- Task list
1 > From the passage on FERC's electricity market proposal, extract the text from "Under the NOPR, congestion" to "and transition issues.".
2 > List the issues for which the passage on FERC's electricity market proposal says the NOPR comment period was extended.
3 > According to the passage on FERC's electricity market proposal, to what date was the NOPR comment period extended?
** begin Text segment **
Under the NOPR, congestion would be managed with locational marginal pricing. The
NOPR comment period originally was 75 days (November 15, 2002), but the comment
period has been extended to January 10, 2003, for the following issues:1) market design for
the Western Interconnection; 2) transmission plan in pricing, including participant funding;
3) Regional State Advisory Committees and state participation; 4) resource adequacy; and
5) Congestion Revenue Rights and transition issues.
Under the NOPR, FERC asserts jurisdiction over all power transmission, including
service to bundled retail customers. Commissioners from 15 states (Alabama, Arkansas,
California, Georgia, Idaho, Kentucky, Louisiana, Mississippi, New Hampshire, North
Carolina, South Carolina, Oregon, South Dakota, Washington, and Wyoming) are planning
to fight FERC’s proposed changes on the grounds that FERC usurps state authority. On
August 15, 2002, state regulators from 22 states and the District of Columbia (Illinois,
Indiana, Iowa, Michigan, Minnesota, Missouri, Montana, North Dakota, Ohio, Oklahoma,
Texas, Wisconsin, Delaware, the District of Columbia, New Jersey, New York,
Pennsylvania, West Virginia, Connecticut, Maine, Massachusetts, New Hampshire, and
Rhode Island) released a statement that “voiced support for FERC’s ongoing effort to remedy
undue discrimination in the use of the nation’s interstate high voltage transmission system
in order to create a truly competitive bulk power market.” In general, the industry has been
in favor of FERC’s SMD proposal, but some industry groups have voiced concerns about the
implementation of SMD.
Market Transparency. Some have argued that the transmission and wholesale power
markets cannot be competitive without additional market transparency. S. 1231 and the
Senate-passed H.R. 4 require FERC to issue rules establishing an electronic information
CRS-6
IB10006
10-16-02
system to provide information about the availability and price of wholesale electric energy
and transmission services to FERC, state commissions, buyers and sellers of wholesale
electric energy, users of transmission services, and the public.
Environmental Questions and Proposed Responses
The electric industry is a major source of air pollution as well as of greenhouse gases.
Therefore, changes underway in the industry are being closely examined for their potential
environmental effects. At issue is whether proposed legislation to restructure the industry
should include environmental protections.
** end Text segment **
** begin Dataset **
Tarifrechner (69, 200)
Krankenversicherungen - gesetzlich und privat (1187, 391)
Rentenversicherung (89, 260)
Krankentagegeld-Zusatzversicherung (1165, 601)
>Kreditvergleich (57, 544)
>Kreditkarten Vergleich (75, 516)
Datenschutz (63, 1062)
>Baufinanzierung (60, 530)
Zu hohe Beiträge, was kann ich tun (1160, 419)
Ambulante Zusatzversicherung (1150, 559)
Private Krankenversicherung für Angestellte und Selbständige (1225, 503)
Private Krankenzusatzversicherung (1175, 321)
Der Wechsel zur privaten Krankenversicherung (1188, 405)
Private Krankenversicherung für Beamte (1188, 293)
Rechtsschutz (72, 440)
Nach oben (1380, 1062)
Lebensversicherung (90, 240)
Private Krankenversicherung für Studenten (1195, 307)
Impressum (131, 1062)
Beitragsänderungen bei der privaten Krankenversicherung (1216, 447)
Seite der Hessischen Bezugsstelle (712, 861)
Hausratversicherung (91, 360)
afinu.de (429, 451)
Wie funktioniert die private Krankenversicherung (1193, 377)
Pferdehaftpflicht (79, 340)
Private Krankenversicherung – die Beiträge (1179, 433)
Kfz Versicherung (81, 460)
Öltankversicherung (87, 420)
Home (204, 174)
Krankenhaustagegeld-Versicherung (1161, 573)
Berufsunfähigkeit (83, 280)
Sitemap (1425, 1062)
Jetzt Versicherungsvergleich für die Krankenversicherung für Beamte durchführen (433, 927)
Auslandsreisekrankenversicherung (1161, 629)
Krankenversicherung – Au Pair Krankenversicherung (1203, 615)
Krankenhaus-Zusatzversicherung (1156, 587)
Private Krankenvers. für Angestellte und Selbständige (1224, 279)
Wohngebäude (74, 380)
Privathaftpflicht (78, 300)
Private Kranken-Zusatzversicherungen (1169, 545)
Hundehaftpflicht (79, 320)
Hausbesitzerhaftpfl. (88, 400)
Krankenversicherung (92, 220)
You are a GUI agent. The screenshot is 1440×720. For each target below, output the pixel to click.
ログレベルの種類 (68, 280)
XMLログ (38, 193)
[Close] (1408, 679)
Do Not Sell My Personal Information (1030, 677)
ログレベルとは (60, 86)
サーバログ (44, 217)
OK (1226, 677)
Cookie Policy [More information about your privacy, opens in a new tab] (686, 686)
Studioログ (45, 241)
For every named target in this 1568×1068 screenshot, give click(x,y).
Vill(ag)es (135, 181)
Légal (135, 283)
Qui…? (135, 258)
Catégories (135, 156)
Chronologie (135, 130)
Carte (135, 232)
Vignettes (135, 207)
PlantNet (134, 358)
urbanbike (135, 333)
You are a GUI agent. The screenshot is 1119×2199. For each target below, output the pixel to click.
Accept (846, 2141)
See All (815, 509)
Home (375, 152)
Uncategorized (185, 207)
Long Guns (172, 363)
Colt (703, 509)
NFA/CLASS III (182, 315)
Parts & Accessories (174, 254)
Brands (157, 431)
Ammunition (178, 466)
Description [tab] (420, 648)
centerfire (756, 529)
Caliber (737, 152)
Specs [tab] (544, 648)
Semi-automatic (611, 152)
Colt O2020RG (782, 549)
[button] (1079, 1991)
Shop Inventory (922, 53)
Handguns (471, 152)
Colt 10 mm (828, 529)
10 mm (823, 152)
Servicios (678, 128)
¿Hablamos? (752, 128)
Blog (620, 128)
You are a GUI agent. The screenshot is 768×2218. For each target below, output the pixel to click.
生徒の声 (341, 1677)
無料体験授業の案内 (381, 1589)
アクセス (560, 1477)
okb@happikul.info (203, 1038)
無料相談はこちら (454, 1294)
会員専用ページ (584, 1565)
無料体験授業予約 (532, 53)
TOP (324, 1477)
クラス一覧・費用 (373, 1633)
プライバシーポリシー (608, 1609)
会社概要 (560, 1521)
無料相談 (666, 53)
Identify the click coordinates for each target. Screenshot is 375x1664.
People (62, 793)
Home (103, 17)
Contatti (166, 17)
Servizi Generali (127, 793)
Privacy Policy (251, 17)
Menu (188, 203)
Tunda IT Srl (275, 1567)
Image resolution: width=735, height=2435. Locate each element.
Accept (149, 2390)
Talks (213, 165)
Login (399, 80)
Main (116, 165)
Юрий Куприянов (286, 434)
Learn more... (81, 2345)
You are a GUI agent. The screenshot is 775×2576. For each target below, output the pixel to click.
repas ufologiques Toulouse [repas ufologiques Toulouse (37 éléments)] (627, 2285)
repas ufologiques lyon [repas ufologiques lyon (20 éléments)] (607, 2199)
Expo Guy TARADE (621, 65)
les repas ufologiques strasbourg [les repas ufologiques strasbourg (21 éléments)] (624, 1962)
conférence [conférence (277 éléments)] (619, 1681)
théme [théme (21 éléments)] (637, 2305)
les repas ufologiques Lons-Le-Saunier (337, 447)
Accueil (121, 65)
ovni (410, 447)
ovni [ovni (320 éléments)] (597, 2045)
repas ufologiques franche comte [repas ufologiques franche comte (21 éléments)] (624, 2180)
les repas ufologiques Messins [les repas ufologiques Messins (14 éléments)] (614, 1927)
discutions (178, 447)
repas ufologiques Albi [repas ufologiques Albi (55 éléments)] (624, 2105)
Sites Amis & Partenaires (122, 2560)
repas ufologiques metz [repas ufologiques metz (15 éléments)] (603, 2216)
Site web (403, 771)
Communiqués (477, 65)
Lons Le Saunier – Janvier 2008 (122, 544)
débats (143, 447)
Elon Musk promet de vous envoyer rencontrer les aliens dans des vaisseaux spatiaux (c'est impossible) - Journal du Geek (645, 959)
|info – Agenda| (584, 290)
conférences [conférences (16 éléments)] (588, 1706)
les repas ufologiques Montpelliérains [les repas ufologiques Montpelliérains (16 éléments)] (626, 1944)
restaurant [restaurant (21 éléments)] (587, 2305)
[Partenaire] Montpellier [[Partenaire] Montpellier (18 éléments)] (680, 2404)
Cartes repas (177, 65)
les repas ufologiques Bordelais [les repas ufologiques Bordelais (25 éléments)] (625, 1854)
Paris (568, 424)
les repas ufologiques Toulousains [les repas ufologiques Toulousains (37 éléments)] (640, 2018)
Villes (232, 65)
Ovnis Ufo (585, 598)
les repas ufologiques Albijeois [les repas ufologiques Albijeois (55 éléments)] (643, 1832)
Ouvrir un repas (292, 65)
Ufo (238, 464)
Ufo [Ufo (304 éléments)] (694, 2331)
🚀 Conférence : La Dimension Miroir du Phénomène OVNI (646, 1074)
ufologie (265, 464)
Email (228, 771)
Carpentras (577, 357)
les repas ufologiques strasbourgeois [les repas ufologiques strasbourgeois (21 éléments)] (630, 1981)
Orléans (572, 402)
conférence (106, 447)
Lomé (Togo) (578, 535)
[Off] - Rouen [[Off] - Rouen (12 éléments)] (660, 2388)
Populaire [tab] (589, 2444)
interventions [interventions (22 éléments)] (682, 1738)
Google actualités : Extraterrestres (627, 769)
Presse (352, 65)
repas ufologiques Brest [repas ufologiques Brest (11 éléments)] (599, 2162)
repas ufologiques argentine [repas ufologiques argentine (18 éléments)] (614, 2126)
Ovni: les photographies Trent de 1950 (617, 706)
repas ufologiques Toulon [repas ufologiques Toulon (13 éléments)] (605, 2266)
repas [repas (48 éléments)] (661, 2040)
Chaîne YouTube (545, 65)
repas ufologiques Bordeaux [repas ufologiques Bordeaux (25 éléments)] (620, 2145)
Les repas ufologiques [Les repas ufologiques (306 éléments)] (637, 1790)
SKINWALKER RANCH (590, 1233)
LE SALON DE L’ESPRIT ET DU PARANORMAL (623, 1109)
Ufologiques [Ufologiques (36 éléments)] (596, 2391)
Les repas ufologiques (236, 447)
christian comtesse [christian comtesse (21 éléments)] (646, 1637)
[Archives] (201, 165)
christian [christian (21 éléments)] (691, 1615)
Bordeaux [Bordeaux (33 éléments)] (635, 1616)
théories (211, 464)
** end Dataset **
- Answers to the tasks
1 >
Under the NOPR, congestion would be managed with locational marginal pricing. The
NOPR comment period originally was 75 days (November 15, 2002), but the comment
period has been extended to January 10, 2003, for the following issues:1) market design for
the Western Interconnection; 2) transmission plan in pricing, including participant funding;
3) Regional State Advisory Committees and state participation; 4) resource adequacy; and
5) Congestion Revenue Rights and transition issues.

2 >
1) Market design for the Western Interconnection
2) Transmission plan in pricing, including participant funding
3) Regional State Advisory Committees and state participation
4) Resource adequacy
5) Congestion Revenue Rights and transition issues

3 > January 10, 2003